Mirko Sabatini /percussion)

Solo percussion records have long been considered the very apotheosis of masturbatory, self-congratulatoiry nonsense which musicians sometimes go in for rather too much for most listeners’ linkings. We will happily, unquestioningly buy solo albums by pianists, guitarists, even saxophonists, but what can a drummer do for an hour, alone, except show off their chops? Needless to say, such talk is terribly unfair, and percussion has come on a long way, at least in avant circles.

Take Mike Sabatini, who plays not only drums but also “motors, plates, springs [and] rubber bands”. These additions, plus liberal application of a bow, give him access to the world of sustained sounds from which conventional drummers are largely excluded.

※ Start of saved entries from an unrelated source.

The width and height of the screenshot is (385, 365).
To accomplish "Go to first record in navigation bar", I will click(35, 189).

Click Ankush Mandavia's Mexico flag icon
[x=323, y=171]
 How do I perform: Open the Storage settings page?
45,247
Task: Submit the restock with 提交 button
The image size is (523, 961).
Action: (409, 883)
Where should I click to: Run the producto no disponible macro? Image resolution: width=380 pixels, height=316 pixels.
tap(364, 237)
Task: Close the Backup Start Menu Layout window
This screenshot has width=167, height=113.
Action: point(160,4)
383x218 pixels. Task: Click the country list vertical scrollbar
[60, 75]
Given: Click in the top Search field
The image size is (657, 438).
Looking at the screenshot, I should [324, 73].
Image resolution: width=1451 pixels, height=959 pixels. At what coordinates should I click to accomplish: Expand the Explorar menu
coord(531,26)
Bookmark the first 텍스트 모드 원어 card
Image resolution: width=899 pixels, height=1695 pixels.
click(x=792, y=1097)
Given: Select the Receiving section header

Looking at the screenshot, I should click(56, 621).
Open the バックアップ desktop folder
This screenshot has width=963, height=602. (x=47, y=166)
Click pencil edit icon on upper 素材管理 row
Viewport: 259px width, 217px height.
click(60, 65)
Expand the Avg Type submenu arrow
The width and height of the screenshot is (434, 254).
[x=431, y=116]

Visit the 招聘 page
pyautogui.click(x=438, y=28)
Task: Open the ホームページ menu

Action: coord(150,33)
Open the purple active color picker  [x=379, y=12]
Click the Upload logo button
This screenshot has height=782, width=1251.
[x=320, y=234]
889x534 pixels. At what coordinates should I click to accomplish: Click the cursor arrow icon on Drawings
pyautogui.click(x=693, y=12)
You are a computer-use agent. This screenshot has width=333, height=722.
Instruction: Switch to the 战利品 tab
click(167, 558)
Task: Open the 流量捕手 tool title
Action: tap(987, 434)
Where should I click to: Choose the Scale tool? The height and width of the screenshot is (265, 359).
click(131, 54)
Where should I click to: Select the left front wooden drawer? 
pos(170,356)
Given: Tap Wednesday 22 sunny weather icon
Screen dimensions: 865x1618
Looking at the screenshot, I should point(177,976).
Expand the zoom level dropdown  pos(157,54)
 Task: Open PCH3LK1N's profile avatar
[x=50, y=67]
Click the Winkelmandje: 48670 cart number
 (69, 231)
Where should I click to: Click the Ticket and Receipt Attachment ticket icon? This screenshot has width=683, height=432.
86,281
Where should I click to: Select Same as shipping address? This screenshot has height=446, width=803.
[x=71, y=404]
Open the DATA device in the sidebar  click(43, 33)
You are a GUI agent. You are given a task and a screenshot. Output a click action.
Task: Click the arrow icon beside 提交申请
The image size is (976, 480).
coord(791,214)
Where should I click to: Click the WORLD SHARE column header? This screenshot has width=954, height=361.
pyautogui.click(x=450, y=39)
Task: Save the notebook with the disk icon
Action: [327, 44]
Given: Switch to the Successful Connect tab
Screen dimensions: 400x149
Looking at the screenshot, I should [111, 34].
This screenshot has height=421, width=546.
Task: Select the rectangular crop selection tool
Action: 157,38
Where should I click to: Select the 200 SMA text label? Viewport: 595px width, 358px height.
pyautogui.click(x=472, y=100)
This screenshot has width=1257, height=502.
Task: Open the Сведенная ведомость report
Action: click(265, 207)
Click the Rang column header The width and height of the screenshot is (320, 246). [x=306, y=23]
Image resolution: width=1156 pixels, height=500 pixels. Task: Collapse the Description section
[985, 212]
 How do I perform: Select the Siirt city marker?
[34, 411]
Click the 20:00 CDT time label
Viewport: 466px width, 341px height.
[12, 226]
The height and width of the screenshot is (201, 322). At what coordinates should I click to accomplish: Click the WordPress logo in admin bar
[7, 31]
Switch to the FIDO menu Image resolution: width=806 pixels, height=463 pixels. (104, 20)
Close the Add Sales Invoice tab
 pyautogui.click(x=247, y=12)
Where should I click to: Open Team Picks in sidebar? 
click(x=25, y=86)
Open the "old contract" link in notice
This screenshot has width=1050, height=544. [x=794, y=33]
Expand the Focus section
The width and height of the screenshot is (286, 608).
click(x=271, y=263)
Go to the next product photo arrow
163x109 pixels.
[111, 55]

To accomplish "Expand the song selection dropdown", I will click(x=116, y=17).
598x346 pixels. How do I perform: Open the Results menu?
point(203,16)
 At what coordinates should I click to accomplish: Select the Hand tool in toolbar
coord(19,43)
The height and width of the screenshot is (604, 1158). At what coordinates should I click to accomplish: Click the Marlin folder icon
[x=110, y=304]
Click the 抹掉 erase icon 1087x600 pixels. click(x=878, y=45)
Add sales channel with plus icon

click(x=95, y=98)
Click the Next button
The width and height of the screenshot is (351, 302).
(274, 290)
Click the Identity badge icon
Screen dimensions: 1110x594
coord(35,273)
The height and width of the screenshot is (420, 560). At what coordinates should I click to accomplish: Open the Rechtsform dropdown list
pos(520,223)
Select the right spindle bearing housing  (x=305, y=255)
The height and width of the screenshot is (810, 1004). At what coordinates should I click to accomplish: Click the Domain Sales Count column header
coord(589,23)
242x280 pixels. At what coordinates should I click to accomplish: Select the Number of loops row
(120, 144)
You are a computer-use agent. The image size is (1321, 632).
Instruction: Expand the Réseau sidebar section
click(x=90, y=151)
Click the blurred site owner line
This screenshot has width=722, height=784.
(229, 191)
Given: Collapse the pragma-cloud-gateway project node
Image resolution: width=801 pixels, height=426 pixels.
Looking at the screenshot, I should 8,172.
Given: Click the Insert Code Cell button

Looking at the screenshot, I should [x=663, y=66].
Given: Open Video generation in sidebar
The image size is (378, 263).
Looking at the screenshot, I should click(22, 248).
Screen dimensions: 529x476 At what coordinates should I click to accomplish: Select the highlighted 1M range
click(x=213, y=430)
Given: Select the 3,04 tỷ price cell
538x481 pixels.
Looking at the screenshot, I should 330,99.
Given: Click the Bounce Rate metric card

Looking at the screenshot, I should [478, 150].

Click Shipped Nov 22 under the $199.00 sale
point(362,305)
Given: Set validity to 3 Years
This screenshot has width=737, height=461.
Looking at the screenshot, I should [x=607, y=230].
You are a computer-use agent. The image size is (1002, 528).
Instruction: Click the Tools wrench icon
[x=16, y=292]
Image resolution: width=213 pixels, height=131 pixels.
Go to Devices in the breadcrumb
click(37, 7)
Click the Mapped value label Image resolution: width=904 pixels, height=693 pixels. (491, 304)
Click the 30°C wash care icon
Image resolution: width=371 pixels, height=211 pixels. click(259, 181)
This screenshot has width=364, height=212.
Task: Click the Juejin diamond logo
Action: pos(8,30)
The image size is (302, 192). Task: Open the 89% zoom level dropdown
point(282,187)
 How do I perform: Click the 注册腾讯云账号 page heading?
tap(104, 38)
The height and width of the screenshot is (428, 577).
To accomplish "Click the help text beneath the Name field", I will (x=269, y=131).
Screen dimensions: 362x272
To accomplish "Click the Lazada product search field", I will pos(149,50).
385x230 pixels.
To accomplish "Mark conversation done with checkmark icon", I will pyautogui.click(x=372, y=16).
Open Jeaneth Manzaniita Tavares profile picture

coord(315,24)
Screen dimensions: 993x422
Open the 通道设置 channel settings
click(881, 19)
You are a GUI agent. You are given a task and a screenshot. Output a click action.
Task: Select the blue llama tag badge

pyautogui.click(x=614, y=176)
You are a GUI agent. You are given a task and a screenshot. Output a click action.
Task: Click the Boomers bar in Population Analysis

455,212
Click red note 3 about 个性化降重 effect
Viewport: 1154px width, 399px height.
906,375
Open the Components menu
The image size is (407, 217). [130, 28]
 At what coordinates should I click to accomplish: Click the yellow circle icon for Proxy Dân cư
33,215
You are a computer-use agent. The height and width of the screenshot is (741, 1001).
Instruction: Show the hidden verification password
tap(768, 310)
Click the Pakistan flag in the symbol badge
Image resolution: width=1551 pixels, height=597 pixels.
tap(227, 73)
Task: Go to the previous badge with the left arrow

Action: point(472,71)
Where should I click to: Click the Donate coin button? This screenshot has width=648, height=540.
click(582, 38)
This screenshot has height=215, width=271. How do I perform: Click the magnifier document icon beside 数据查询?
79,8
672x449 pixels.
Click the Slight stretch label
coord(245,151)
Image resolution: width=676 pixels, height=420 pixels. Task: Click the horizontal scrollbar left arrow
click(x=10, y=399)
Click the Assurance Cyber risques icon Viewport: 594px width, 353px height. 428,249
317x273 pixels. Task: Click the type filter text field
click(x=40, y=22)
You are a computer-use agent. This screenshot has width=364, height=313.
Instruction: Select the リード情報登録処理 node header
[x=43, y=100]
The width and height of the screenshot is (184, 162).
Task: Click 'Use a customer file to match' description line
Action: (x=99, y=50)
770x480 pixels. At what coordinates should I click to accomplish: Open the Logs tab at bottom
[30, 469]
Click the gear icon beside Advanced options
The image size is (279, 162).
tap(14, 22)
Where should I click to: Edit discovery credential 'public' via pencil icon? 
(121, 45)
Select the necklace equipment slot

Yet this is no lazy drone workout, and Sabatini gets serious about percussion, too, playing in a scattershot style with what sound like two ro three pulses layered together, between which he skips rather gracefully.

As one might expect, there’s much here to remind the listener of Eddie Prevost, but that influence (if such it was) isn’t overpowering. Sabatini is somehow a brasher player who uses big sonic gestures to get where he wants to go, but there’s plenty of space in his sound for some lovely subtleties too. This is music of assured technical poise, perhaps a little too much so for some listeners, but it’s exciting stuff too, and packing eighteen tracks into forty-six minutes means that nothing outstays its welcome.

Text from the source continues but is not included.